Risiken bei Nichteinhaltung der Open-Source-Lizenzbedingungen
Da die Nutzung der OSS wie oben beschrieben unter der auflösenden Bedingung der Nichteinhaltung der Open-Source-Lizenzbedingungen steht, führt deren Missachtung zu einem unmittelbaren Erlöschen des Nutzungsrechts bezüglich des OSS-Originals, einschließlich dessen Bearbeitung. Daraus folgt zugleich ein Unterlassungsanspruch des (Mit-)Urhebers mit dem Risiko der Abmahnung. Darüber hinaus haben Kunden unter Umständen Ansprüche wegen fehlender Rechtefreiheit der proprietären Software. Beim Softwarekauf ergeben sich diese nach deutschem Recht unter anderem aus § 439 BGB, wonach ein Anspruch auf Nacherfüllung, konkret auf Verschaffung der Rechtefreiheit Dritter besteht.
Praxishinweis
Softwareunternehmen sind gut beraten, ihre Mitarbeiter im Hinblick auf die sorgfältige Beachtung der jeweiligen Open-Source-Lizenzbedingungen zu schulen. In der universitären Ausbildung ist dies seit einigen Jahren ein zentraler Bestandteil der Ausbildung von Studenten der Informatik. Ein Weg zur Risikominimierung ist dabei die modulare Verwendung von OSS. Ihre untrennbare Verflechtung mit proprietärer Software sollte unbedingt vermieden werden.

— Datenauszüge —
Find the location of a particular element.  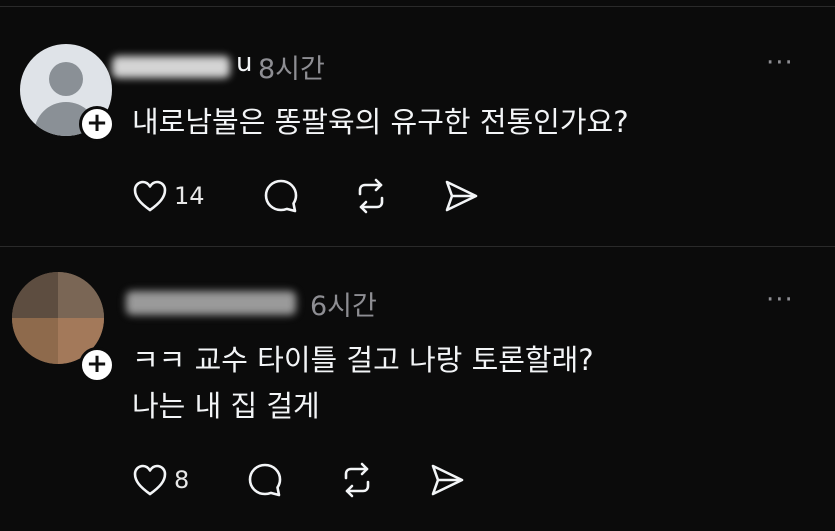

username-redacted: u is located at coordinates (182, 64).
---
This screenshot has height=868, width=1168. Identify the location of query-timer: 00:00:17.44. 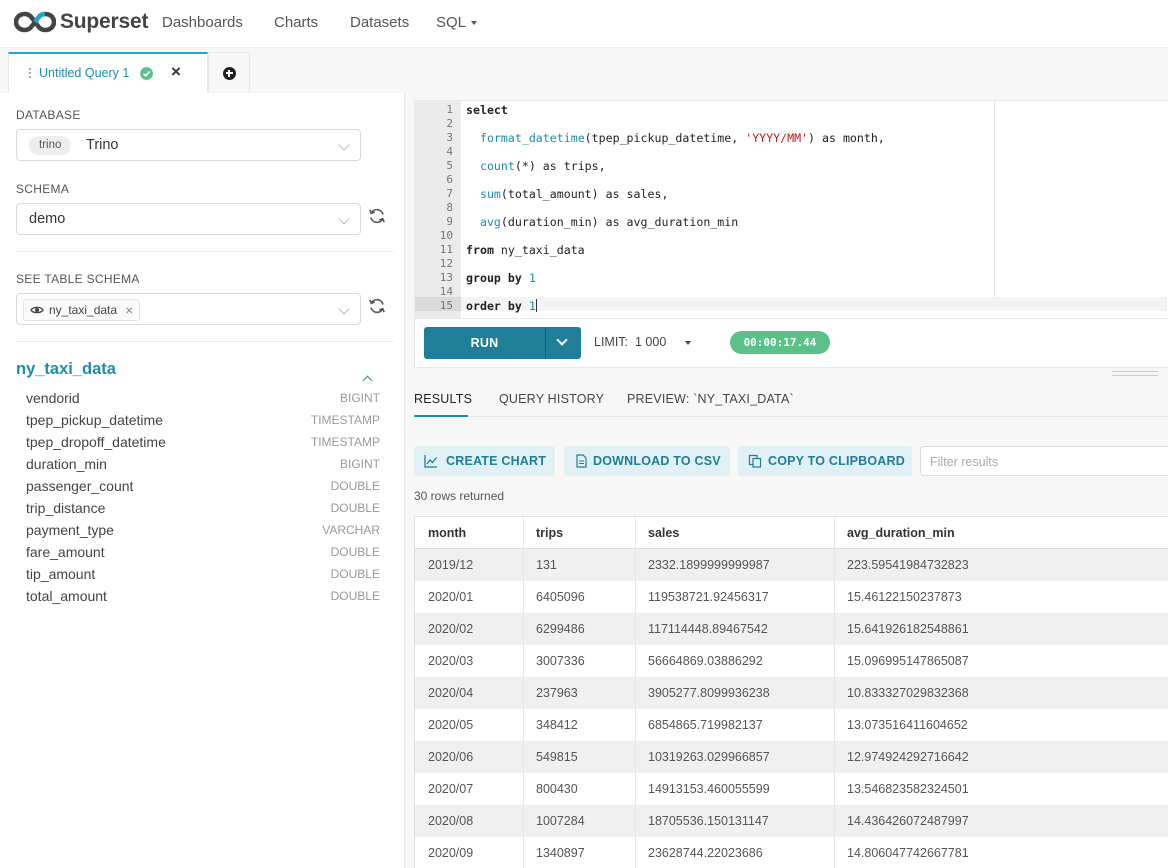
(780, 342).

— Zu lösende Aufgabe —
Kannst du aus dem Text über Open-Source-Lizenzen die Stelle wortgetreu abschreiben, die mit den Worten „Risiken bei Nichteinhaltung“ anfängt und mit „Rechtefreiheit Dritter besteht.“ schließt?

— Ergebnis —
Risiken bei Nichteinhaltung der Open-Source-Lizenzbedingungen
Da die Nutzung der OSS wie oben beschrieben unter der auflösenden Bedingung der Nichteinhaltung der Open-Source-Lizenzbedingungen steht, führt deren Missachtung zu einem unmittelbaren Erlöschen des Nutzungsrechts bezüglich des OSS-Originals, einschließlich dessen Bearbeitung. Daraus folgt zugleich ein Unterlassungsanspruch des (Mit-)Urhebers mit dem Risiko der Abmahnung. Darüber hinaus haben Kunden unter Umständen Ansprüche wegen fehlender Rechtefreiheit der proprietären Software. Beim Softwarekauf ergeben sich diese nach deutschem Recht unter anderem aus § 439 BGB, wonach ein Anspruch auf Nacherfüllung, konkret auf Verschaffung der Rechtefreiheit Dritter besteht.